HAYALDEN GERÇEĞE "Marmarini"yi görmek için Atina'dan Halkidikya yarımadasındaki Pirkadikia kasabasına varınca, maket Marmarini'nin gerçeğiyle tanışıyoruz. Pirkadikialı Rumlar, Anadolu'dan gelen atalarını yâdetmek için, her yıl şenlikler düzenleyip, Marmarini ile Ege Denizi'ne açılıyorlar. Tabii henüz Yunan karasularının dışına çıkamıyorlar. Ege Denizi'ni aşıp, İstanbul'a ve Marmara Denizi'nin ortasındaki Marmara adasına, Marmarini teknesiyle gitmek, bir tatlı hayal misali oldukça heyecanlandırıyor bu insanları. Marmarini teknesini sağlam tutuyorlar, bakımını yapıyorlar, yola çıkabilecekleri gün, teknenin hazır olmasını çok önemsiyorlar. Çıkılan her yolun, bir geri dönüşü olduğunu düşünmüyorlar pek. Türkiye Avrupa Birliği'ne tam üyelik statüsünü alırsa, Avrupa Birliği karasularına dahil olacak Marmara Denizi'nde, Marmarini teknesinde kürek çekecek Pirkadikialılar. Dedelerinin, ninelerinin yaşadığı köyleri, kasabaları ziyarete gelecekler Marmarini teknesiyle. Sembolik tekne, tüm mübadillerin "eskiden" yaşadıklarını canlandıracak.

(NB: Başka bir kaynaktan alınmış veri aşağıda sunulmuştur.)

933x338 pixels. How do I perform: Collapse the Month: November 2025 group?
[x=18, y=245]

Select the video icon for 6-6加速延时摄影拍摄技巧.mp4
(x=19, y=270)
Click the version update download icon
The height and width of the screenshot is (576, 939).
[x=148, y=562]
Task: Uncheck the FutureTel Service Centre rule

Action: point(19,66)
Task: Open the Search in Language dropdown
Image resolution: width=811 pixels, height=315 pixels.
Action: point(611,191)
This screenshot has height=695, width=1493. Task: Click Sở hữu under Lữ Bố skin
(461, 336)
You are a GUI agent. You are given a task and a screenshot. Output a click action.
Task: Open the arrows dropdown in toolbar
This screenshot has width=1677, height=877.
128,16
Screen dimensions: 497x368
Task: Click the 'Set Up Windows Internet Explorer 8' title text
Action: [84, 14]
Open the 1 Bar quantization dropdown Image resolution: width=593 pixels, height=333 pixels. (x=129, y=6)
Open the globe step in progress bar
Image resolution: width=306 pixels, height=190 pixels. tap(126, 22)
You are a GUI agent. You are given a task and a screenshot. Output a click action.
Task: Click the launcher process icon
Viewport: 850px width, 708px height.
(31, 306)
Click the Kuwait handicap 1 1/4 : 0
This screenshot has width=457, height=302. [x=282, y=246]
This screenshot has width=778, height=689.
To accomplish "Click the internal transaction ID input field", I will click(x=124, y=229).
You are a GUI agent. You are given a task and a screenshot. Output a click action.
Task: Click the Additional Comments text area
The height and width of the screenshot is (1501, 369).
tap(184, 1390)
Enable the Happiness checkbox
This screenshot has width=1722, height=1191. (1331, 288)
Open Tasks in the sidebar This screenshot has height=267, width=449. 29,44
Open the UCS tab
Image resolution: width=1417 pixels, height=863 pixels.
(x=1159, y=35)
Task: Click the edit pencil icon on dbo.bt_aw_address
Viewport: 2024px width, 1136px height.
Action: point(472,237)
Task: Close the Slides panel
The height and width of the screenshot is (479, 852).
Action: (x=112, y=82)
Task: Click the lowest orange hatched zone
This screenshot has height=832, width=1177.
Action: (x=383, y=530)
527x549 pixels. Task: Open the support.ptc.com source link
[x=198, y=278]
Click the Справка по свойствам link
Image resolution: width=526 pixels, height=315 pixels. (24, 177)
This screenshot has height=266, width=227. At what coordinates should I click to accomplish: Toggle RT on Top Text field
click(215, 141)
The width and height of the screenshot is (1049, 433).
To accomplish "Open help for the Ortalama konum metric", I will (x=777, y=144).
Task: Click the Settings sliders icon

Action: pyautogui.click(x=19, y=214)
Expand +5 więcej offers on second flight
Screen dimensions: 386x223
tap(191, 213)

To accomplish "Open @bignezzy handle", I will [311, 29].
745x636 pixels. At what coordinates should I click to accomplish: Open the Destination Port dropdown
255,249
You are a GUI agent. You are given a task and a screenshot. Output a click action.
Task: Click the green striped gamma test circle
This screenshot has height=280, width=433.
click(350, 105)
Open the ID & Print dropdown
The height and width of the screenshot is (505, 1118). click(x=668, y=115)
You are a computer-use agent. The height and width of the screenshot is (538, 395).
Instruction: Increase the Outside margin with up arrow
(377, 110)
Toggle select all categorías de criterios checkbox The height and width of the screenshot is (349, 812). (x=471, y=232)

Anıları canlı tutmaktan bahsedince, suyun ötesini berisini, Ege Denizi'nin dalgaları, Meriç nehrinin suları ayırıyor şimdilik. Peki siz, günümüzün Yunanistan, Bulgaristan, Makedonya sınırları içinde yer alan şehirlerinden, köylerinden Türkiye'ye göçen Türklerden, "ah oralarda evimiz, bağımız, bahçemiz kaldı" diye hayıflanan kimseyle karşılaştınız mı? Ben henüz karşılaşmadım. İster 1800'lerin sonlarında, ister yirmi yıl önce ayak basmış olsunlar bu topraklara, "Muhacir, mübadil" yani "göçmen" olarak anılan Türkler, Türkiye topraklarında kendilerine sunulan hiçbirşeyi beğenmemezlik etmediler. Sessizce yeni evlerine, yeni hayatlarına uyum sağladılar, yoksul da kalsalar, çok çalıştılar ve böylece "muhacir"liğin adı bile anılmaz hale geldi ülkemizde. "Suyun öte tarafından", "suyun beri tarafına" taşınanlar, "vatana aidiyet inancıyla" hiç pürüz olmadılar. Nea Evropa, Türkçesiyle Yeni Avrupa haritasında Türkiye de yer alırsa neler olacak? Şimdilik bekleyip görmekten başka seçeneği yok eski ve yeni Avrupalıların da Türklerin de. Tüm sınırların kalktığı, açlığın, sefaletin, savaşların adının bile anılmadığı, bir dünya mümkün mü? Değilse eğer, ütopyalara yer vermeyen bir dünya haritası, eksik kalmıştır.